The film explains how fine art became a kind of currency within the highest Nazi circles. Currying favour with Hitler often meant giving a gift of art–or else building up a personal collecting grand enough to win Hitler’s admiration. Before invading European cities, Hitler would draw up lists of art and architecture items which were not to be protected from shelling and troop movement.


Amazingly, Allied troops had the foresight to keep fine art in mind when liberating Occupied Europe. A special team of “Monument Men” — “mostly American art historians and museum curators who, drafted into military service” — was put together with the explicit purpose of locating looting art, and protecting it from damage or theft.


The documentary also gives some background on this recent trial before the Dutch government:

According to U.S. estimates, the Nazis stole one-fifth of all the known artworks in Europe. While the Allies returned most of the displaced art in the decade following the war, much of the loot is still missing.

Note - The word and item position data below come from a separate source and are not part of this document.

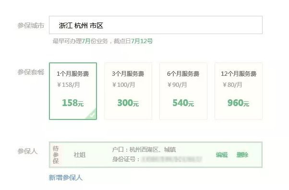This screenshot has width=289, height=190.
Task: Select the insured person row 社姐
Action: tap(156, 155)
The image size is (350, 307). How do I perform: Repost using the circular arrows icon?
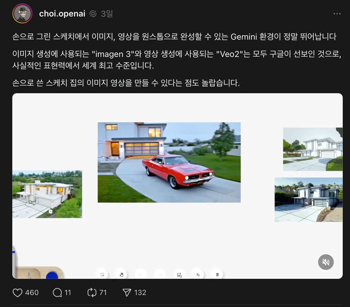[92, 292]
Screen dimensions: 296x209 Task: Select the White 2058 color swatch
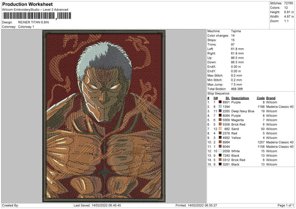(x=220, y=151)
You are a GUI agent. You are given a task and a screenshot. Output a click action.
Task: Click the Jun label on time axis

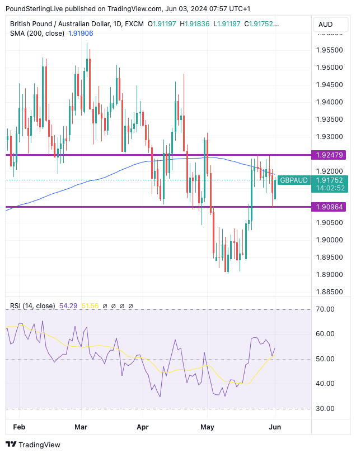275,427
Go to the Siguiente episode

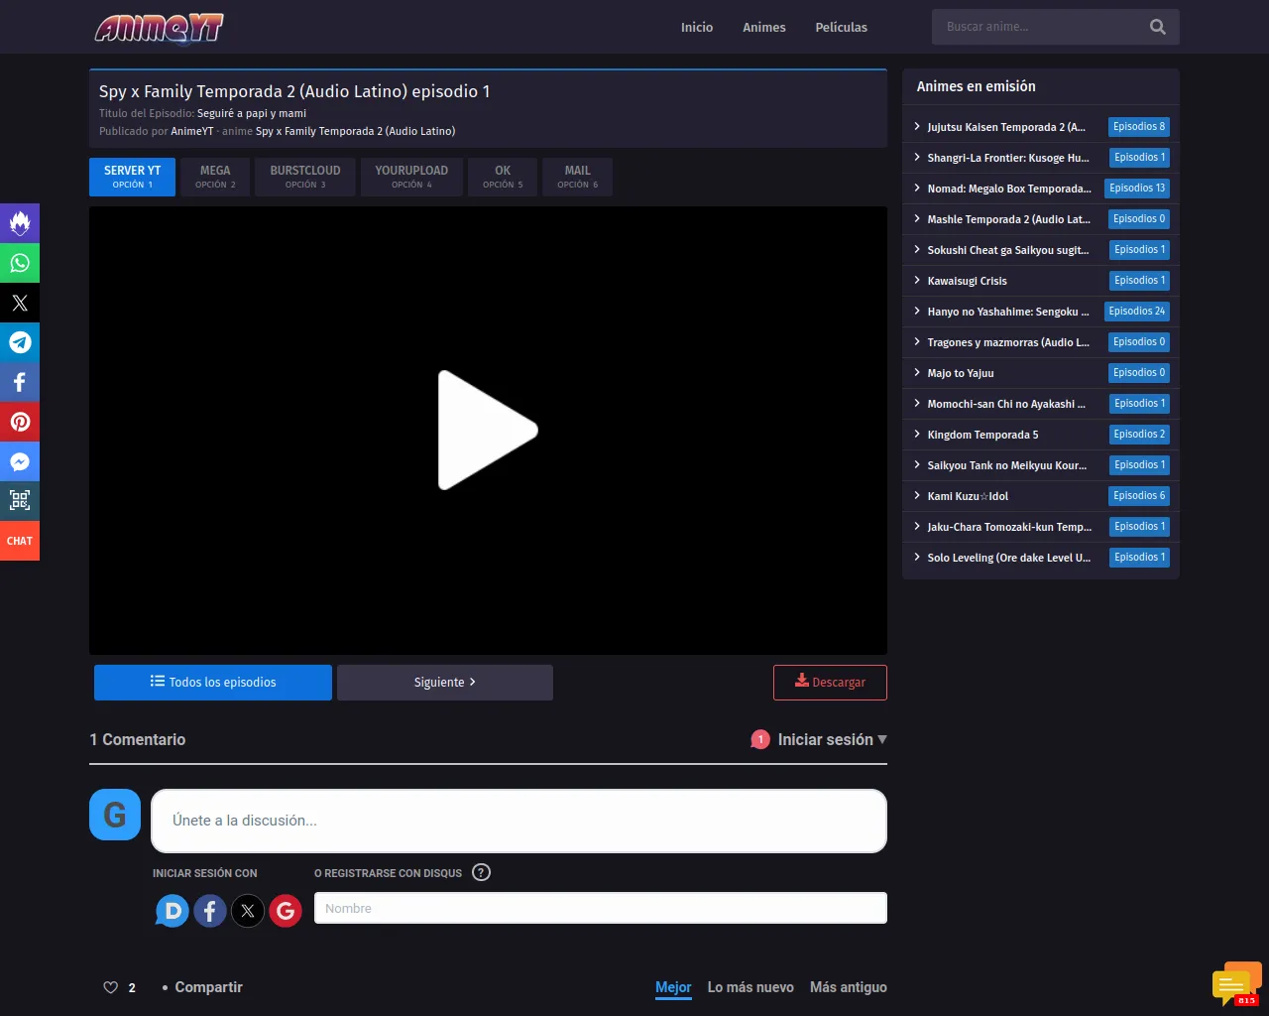tap(444, 683)
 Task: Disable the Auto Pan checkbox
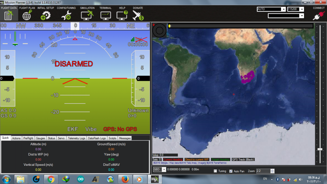point(231,171)
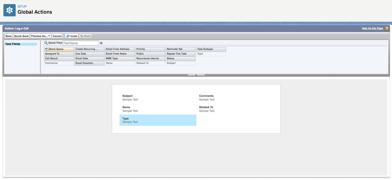
Task: Cancel the action layout edits
Action: [x=57, y=36]
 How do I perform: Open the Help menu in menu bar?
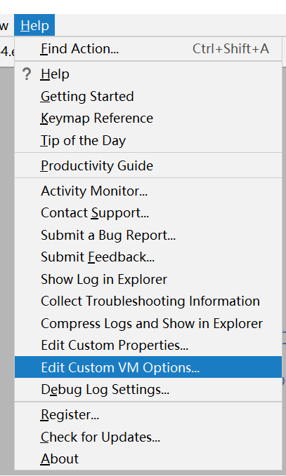click(34, 25)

By the mid-fifties the initial, massive restitution effort by the Allies had lost its priority and momentum to the pressures of the Cold War. Hundreds of works of art, their owners unidentified, still lay in government storerooms across Europe, or remained in the hands of unscrupulous dealers who waited for years before disguising their origins and feeding them slowly into the market.

But this long quiet period is over. The end of the Cold War and the opening of the archives of Eastern Europe revealed that many works believed lost had survived. The commemorations marking the end of World War II and the development of Holocaust scholarship also led to the re-examination and declassification of forgotten records, inspiring those who had long since despaired of finding their lost possessions to search again.